Bonds, as measured by the Bloomberg Barclays U.S. Aggregate Index, lost 1.5% for the quarter – their first negative quarterly return in over a year. This marked the first time since 2008 that both U.S. stocks and bonds were down in the same quarter[2]. This has happened only eight times over the last thirty years. The Federal Reserve continued its policy of steadily raising interest rates as Jerome Powell became the new Federal Reserve Chairman. He replaced Janet Yellen on March 21 and announced another .25% increase in rates from 1.25% to 1.5%. Market expectations are for the Fed to raise rates two more times in 2018. Below is a summary of returns for the major indexes[3].

 

The Return of Market Volatility

Stock market volatility rose during the quarter as stocks made some of their biggest moves in months. Over the past three months, the CBOE Volatility Index (the VIX index shows the market’s expectations of 30-day volatility by using the price of options on the S&P 500.) posted its largest quarterly rise since the third quarter of 2011, jumping 81%[4]. The big jump in percentage was mostly due to its low starting value and not its ending value.
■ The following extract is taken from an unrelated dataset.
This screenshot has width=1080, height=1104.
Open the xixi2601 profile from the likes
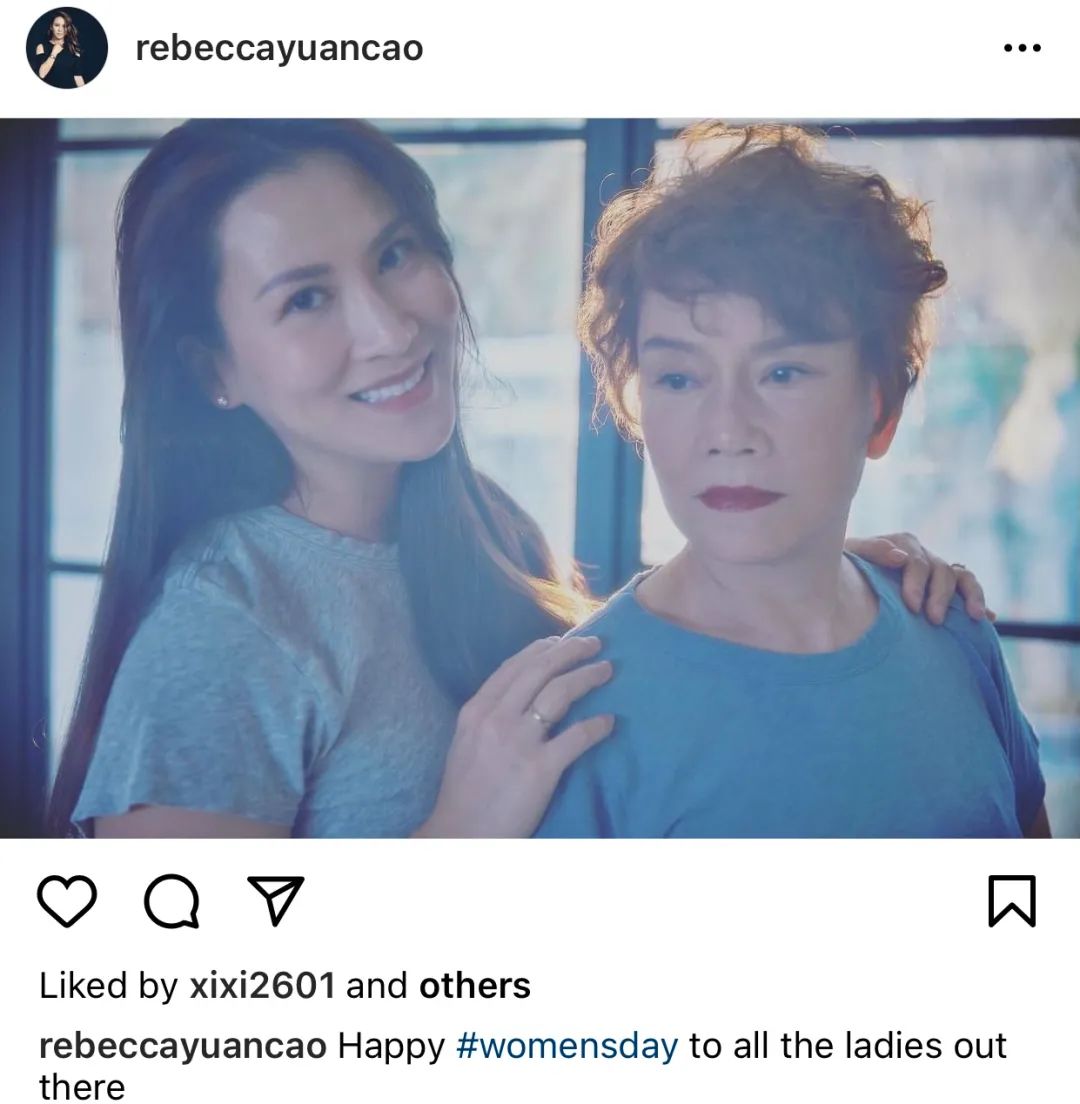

In fact, the VIX finished the quarter near its historical average[5].

After going all of 2017 without a one day move of 2% or more in either direction, the S&P 500 had six such moves in the first quarter of 2018 (one day with a 2% gain and five with 2% declines)[6]. The increase in volatility was due to several factors including Federal Reserve rate hike fears, trade tensions with China, inflation pressures and the prospect of new regulations on tech firms like Facebook and Amazon. Below is a chart comparing the S&P 500 Index to the VIX. January 26th represents the peak of the S&P 500 index[7].

 

Stock Market Corrections Are Normal

Many academics have argued that stocks produce a return above the risk-free rate precisely because they are riskier. This concept is based on the idea of a risk-reward tradeoff. The excess return of stocks compared to bonds compensates investors for taking on the relatively higher risk of equity investing. One of the risks of stock investing is that correction can and do occur relatively frequently. For example, last quarter’s correction marked the sixth market correction during the current bull market from 2009 to today. The S&P 500 has fallen an average of 14% in the last five selloffs and the average correction period was about 200 days[8].
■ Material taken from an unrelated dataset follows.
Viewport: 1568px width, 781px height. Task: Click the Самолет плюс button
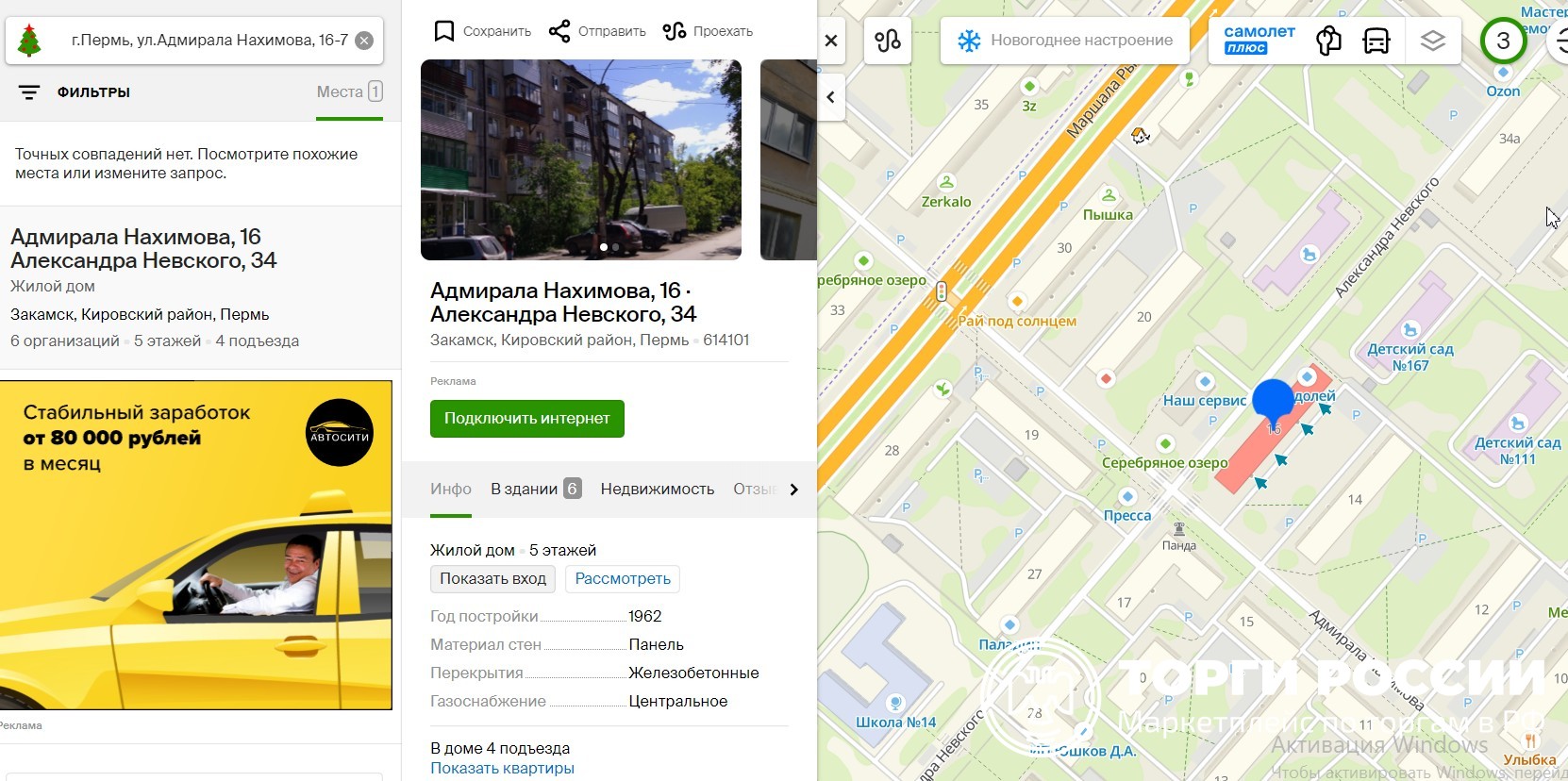point(1259,40)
The chart below shows how often downturns have occurred over the past 117 years. It uses the Dow Jones Industrial Average as a proxy for U.S. stocks and shows that 10% corrections have occurred about once every year and they have lasted 115 days on average[9].
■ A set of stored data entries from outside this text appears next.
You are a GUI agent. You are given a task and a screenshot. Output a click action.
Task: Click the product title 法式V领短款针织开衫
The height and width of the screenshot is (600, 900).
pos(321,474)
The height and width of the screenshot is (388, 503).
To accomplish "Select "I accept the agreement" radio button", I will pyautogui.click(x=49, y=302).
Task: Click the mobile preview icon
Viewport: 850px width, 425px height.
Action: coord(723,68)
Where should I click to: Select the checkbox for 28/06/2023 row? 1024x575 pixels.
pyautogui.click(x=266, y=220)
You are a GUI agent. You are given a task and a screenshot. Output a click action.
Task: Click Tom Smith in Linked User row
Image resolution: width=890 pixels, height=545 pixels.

In addition, from 1980 through 2017, the S&P 500 had an average intra-year decline of 14% and in over half of the years it had a correction of 10% or more. The chart below demonstrates this. The gray bars represent the S&P 500 return for the year while the red dots show the maximum intra-year decline[10].

Current Conditions

After a strong 2017 and strong start to 2018, some investors may have become slightly unnerved by the increased volatility. While we acknowledge the risk associated with protectionist U.S. trade policy, we expect positive economic growth this year. Inflation remained moderate, interest rates remained low by historical standards and unemployment numbers were near record lows. In addition, corporate earnings growth reached record levels last quarter, in large part due to the effects of the new tax law. Finally, although the trend in stocks deteriorated, the overall trend remained modestly positive

The biggest risk we continue to see is that stock market valuations (particularly U.S. stocks) finished the quarter near all-time highs. While valuations are not a good indicator of short term returns and they are not a precise tool, they are a reasonable indicator of future long-term returns. The high valuations of today skew the probabilities toward lower future returns. The below table shows that most measures of U.S. stock valuations are extremely overvalued compared to their history[11].

Response to Recent Volatility

Times like these may cause investors to question their holdings and ask “what should be done?” We did not make any broad portfolio allocation changes since the correction began in late January. We made changes to our models late last year and early this year before the correction began. The specific changes were slightly different for each model, but the broad impact of the changes may have added diversification and made sure we hadn’t developed excessive equity risk.

Given today’s environment of high stock valuations and low bond yields, it is important to manage these risks. Especially in retirement accounts, where tax distributions are not a problem, our models rebalanced into alternative asset classes. The alternatives we selected can have less equity risk than stocks, can have lower interest rate risk than bonds and may help diversify portfolios. However, they do not offer a silver bullet and they have their own risks to consider. They tend to be more complicated, more expensive, and can be less liquid. We acknowledge these issues and believe we have the proper tools and processes to effectively manage them.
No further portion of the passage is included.